Si persistía en su empeño, la peor indignidad era quedar amordazado por el “cordón de San Francisco”, pues lo encontraban en la casa de la víctima que estaba acosando, amordazado, desnudo, tiritando de frío y de humillación, expuestas sus mañas al escarnio público. Usualmente tenían que abandonar el villorio para no volver jamás.

Para atrapar al hombre deseado, las mujeres poco agraciadas y víctimas de los desaires del indiferente tenorio, hacían la forma de aplicarle en sus comidas o bebidas toda suerte de brebajes que lo enloquecían de amor y lo rendían a sus pies. Entre, muchísimas, la más socorrida era la “juagadura de calzones” que contenía un extracto de “agua de las tres cañadas”, infalible al momento de la conquista forzosa. Era extraído de lo que quedaba luego de lavar en agua sin jabón, la ropa interior sin quitársela durante los días de luna llena de la mujer interesada y que tuviera la menstruación.

Además de eso, se utilizaba todo tipo de perfumes, rezos, pócimas, fotos iluminadas o clavadas con alfiler para doblegar la voluntad del macho esquivo.

En nuestros pueblos también es bastante frecuente encontrar al personaje que tiene el poder de la sanación mediante rezos, capacidad transmitida directamente por alguien que tenga el don; así mismo, hay quienes contienen hemorragias profusas con solo pasar su mano sobre la zona sangrante y esbozar en secreto una oración, o componer fracturas o esguinces de personas o animales. Por el contrario, hay gente que tiene “mirada enconosa”, que con sólo mirar una herida, la infectan; una variante de este aspecto son las personas que tienen la capacidad, adquirida en virtud a maleficios o por ser envidiosas y coléricas, de empeorar a los enfermos o enfermar a los niños sanos o a las maternas jóvenes y bien casadas. Son las que aplican el “mal de ojo”, temibles especímenes de nuestra fauna pueblerina.
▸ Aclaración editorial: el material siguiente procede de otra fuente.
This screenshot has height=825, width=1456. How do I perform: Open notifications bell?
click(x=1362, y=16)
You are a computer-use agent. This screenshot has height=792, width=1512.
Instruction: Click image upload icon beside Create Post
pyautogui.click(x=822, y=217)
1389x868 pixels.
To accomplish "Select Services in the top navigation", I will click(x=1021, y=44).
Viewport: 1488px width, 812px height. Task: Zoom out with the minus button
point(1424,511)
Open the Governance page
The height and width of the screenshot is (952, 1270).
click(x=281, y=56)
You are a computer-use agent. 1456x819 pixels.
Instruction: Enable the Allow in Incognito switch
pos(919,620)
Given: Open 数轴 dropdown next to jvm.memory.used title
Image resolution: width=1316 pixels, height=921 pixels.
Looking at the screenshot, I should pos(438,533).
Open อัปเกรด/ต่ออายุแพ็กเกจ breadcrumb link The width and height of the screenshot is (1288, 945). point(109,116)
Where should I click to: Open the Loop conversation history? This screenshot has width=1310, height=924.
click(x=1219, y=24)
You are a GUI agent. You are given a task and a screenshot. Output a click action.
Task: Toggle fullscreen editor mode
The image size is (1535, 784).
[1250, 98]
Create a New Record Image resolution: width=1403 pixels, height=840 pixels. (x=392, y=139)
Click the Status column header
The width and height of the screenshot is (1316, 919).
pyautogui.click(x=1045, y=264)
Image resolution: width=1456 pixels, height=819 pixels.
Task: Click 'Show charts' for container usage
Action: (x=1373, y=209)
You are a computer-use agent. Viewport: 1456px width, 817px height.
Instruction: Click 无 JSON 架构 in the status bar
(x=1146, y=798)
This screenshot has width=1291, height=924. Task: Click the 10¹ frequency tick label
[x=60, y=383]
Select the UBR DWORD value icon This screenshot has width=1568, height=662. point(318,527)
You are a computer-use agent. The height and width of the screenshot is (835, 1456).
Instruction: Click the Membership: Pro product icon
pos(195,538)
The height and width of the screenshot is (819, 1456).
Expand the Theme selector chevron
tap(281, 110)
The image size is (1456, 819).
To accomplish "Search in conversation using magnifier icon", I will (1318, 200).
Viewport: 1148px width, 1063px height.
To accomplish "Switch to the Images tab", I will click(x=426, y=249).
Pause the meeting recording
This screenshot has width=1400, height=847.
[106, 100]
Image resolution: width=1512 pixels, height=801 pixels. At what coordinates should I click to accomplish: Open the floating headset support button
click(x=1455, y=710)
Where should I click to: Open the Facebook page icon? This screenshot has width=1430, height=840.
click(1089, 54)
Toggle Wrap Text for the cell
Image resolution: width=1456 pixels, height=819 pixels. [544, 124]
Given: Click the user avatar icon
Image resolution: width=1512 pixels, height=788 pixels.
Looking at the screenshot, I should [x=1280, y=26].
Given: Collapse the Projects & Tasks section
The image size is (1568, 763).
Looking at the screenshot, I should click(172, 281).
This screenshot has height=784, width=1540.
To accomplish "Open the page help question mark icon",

Hay, además, quien domina los perros rabiosos con su mirada poderosa, quien doma con facilidad los caballos briosos y quien domina hasta “embobar” a los animales que atacan con furia a los vecinos. Todas estas personas tienen estos poderes adquiridos en pactos secretos y misteriosos que les confieren la capacidad de manipular a la naturaleza.

No contento el ser humano con estar a merced de la suerte que la vida diaria le depare, siempre buscará la forma de apropiarse de los recursos, al costo que sea, para alterar los designios del destino.